Now sure, there’s opportunity buried in this dumpster fire if they actually push digital platforms forward as promised – but let’s be honest: do we really believe boardroom billionaires have preserving journalism as priority #1? Hell no. This is Wall Street meets Weekend at Bernie’s – propping up legacy media shells long enough to cash out before anyone notices the lights are off inside.
Look, I’m not some wide-eyed idealist howling at the moon about capitalism. Hell, I appreciate capitalism – probably more than most. I’ve lived my career in it. I know broadcast is a business. Stations have bills to pay, ad slots to sell, and towers that don’t power themselves. But broadcasting is also a responsibility – a civic trust that goes way beyond ratings and revenue. It’s about informing a community, holding power accountable, and giving people the kind of journalism that doesn’t just fill airtime but actually matters. When that mission takes a backseat to profit margins, what we end up with isn’t just bad business – it’s bad democracy.

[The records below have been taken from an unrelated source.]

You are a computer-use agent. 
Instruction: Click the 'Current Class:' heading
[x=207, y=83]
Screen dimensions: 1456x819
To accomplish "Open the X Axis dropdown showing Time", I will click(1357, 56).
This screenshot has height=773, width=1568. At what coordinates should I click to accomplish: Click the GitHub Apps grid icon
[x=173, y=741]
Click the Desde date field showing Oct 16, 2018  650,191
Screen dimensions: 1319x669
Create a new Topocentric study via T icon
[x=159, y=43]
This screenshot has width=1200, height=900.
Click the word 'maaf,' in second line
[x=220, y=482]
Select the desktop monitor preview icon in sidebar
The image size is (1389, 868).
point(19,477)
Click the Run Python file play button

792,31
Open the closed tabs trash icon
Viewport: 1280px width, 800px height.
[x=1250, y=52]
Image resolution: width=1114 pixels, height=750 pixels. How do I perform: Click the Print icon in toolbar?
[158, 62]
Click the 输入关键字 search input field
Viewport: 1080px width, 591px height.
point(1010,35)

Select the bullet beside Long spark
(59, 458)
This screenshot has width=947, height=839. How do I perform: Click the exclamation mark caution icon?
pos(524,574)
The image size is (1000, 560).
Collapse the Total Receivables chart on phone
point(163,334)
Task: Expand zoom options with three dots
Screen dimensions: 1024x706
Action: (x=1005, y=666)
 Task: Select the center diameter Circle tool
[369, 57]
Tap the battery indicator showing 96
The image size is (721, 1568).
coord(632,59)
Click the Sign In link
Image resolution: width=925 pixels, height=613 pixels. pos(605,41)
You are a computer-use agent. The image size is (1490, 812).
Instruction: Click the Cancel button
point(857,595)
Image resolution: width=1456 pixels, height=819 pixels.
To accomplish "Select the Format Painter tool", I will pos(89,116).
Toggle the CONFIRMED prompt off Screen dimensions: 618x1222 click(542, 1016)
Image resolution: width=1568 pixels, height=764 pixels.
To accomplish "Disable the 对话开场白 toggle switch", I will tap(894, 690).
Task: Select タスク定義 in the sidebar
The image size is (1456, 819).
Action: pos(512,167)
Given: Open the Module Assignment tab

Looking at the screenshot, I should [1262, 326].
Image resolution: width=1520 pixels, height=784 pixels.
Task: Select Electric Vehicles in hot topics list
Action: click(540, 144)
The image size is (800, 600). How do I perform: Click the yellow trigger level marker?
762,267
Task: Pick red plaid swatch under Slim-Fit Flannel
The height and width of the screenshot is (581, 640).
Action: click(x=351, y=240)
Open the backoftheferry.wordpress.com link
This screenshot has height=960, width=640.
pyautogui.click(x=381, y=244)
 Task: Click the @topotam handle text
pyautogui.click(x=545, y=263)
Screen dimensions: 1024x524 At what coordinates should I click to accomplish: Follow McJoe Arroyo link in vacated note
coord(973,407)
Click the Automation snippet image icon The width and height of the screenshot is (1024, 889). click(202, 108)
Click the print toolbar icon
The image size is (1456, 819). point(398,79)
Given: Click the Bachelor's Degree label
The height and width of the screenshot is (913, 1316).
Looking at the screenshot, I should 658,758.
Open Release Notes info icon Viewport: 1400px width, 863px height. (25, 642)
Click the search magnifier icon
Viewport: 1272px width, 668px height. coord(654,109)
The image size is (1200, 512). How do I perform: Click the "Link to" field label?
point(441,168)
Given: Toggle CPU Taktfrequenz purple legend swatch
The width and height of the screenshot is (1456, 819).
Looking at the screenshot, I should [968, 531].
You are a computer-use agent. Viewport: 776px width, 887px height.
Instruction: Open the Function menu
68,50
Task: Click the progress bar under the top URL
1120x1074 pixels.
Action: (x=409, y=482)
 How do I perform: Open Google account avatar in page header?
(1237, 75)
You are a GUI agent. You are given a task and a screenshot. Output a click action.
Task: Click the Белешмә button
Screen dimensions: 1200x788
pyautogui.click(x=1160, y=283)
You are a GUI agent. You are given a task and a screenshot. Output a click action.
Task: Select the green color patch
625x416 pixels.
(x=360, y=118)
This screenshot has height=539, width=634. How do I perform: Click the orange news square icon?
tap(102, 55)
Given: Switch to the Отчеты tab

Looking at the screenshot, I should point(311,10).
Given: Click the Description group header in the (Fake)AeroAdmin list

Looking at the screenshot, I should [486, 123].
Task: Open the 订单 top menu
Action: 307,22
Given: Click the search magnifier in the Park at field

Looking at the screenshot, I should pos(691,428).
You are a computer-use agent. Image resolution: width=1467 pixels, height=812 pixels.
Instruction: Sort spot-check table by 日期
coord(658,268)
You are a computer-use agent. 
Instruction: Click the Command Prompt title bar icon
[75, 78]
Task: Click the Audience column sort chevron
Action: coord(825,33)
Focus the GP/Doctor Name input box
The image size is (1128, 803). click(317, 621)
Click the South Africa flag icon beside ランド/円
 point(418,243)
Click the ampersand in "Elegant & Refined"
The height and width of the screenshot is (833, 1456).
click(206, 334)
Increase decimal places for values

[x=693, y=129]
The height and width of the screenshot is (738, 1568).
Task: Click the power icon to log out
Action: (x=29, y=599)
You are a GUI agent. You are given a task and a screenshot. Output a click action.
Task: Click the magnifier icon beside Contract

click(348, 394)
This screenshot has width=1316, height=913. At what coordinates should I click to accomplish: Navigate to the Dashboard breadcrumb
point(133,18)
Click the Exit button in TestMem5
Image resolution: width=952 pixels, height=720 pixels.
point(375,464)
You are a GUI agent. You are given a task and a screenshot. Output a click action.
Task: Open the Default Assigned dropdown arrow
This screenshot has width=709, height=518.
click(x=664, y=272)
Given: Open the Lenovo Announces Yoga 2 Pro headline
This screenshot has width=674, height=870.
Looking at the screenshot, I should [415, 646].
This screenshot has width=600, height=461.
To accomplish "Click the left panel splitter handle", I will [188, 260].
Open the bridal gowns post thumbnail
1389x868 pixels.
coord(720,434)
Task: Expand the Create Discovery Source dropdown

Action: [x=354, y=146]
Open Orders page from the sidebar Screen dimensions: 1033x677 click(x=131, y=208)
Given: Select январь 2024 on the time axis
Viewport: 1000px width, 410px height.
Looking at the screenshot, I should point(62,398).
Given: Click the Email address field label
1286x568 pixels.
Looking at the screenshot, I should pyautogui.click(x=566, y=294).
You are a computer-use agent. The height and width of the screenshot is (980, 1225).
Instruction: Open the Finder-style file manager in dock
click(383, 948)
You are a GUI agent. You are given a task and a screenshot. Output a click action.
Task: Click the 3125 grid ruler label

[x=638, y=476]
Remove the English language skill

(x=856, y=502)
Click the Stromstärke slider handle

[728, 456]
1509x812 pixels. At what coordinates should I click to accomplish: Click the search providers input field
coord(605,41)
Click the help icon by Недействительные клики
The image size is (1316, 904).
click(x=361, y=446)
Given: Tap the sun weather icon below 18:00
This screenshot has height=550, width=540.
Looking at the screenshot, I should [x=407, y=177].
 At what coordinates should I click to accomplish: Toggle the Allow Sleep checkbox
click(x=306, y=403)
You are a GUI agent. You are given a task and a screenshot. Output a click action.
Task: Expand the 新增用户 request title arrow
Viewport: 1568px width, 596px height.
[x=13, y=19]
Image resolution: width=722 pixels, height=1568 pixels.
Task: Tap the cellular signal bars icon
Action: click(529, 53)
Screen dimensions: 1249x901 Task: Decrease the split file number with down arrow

Thomas Jefferson, who had his own battles with the press, still believed it was more essential to liberty than the government itself. That wasn’t flowery rhetoric, it was a damn warning. Because once the airwaves become just another strip-mined asset for shareholders, and the news gets hollowed out into clickbait and commentary from 1,500 miles away, we lose something foundational. We don’t just lose jobs. We lose watchdogs. We lose connection. We lose the ability to know what the hell is happening in our own backyards. If we keep letting media conglomerates cannibalize what’s left of local journalism, pretty soon we won’t need Jefferson to remind us what we lost – we’ll be living in the consequences. And they won’t be televised.